STUDY MATERIAL -
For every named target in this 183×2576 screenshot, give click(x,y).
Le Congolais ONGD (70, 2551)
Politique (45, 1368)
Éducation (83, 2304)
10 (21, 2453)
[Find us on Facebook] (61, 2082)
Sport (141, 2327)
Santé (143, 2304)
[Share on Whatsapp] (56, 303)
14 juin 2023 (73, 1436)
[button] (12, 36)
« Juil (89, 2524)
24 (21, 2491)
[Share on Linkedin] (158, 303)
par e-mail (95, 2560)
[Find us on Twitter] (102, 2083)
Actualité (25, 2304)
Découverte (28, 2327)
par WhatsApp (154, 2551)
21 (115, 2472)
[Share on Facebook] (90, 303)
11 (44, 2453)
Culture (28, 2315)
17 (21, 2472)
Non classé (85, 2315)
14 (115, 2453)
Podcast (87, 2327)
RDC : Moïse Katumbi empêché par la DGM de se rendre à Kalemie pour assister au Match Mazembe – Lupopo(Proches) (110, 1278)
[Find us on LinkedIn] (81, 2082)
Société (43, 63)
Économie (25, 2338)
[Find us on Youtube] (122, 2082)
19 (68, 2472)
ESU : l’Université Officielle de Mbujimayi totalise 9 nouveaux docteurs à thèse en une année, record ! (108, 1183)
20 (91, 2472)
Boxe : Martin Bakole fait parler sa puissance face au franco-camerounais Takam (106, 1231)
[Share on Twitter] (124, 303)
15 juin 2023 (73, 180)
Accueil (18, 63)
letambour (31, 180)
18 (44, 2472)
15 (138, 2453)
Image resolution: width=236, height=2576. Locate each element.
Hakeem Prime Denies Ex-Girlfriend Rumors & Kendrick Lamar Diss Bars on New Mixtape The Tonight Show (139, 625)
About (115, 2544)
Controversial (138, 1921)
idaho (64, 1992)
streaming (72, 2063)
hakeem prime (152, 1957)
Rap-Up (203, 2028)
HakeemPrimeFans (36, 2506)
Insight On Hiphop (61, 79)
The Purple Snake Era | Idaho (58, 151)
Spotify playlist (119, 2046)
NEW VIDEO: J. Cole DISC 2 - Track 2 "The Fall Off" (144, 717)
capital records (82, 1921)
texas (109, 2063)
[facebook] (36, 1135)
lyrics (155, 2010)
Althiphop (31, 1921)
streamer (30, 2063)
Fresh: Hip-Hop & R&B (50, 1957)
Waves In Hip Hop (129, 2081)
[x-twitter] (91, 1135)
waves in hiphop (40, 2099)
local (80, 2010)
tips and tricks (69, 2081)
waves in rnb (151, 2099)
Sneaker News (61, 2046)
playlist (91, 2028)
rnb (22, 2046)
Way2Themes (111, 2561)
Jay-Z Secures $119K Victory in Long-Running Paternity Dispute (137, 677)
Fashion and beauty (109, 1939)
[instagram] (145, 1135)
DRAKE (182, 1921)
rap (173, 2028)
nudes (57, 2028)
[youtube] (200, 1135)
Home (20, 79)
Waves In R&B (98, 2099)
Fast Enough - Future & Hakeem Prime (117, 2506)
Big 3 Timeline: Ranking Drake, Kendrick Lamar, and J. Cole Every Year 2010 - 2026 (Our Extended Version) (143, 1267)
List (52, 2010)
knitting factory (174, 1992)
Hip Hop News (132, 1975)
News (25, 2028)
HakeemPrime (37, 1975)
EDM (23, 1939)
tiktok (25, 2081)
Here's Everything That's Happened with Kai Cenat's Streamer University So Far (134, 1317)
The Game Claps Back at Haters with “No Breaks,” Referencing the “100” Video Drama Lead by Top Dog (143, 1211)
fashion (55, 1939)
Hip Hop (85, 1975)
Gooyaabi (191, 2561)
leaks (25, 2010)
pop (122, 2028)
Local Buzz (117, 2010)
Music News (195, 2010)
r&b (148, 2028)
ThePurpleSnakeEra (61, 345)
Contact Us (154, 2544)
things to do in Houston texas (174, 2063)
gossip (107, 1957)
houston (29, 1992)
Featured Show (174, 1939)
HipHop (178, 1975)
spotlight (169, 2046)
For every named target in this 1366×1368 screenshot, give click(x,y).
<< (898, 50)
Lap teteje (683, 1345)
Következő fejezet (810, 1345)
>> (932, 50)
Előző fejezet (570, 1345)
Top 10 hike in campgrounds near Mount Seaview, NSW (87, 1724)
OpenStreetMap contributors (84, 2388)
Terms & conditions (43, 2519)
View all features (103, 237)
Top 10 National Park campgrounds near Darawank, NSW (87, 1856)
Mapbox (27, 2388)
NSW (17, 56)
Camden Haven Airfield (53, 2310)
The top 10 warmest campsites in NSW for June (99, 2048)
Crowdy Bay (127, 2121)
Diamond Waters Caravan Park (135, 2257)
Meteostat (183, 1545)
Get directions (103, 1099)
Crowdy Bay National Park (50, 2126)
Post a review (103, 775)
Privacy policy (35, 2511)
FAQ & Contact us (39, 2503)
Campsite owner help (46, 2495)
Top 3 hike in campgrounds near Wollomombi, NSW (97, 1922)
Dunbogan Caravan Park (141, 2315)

WHAT IS BEING ASKED - Within the material above, transcribe exactly the lines that run from the line holding "ThePurpleSnakeEra (61, 345)" through the line holding "View all features (103, 237)".

OUTPUT OF THE TASK -
ThePurpleSnakeEra (61, 345)
Contact Us (154, 2544)
things to do in Houston texas (174, 2063)
gossip (107, 1957)
houston (29, 1992)
Featured Show (174, 1939)
HipHop (178, 1975)
spotlight (169, 2046)
For every named target in this 1366×1368 screenshot, give click(x,y).
<< (898, 50)
Lap teteje (683, 1345)
Következő fejezet (810, 1345)
>> (932, 50)
Előző fejezet (570, 1345)
Top 10 hike in campgrounds near Mount Seaview, NSW (87, 1724)
OpenStreetMap contributors (84, 2388)
Terms & conditions (43, 2519)
View all features (103, 237)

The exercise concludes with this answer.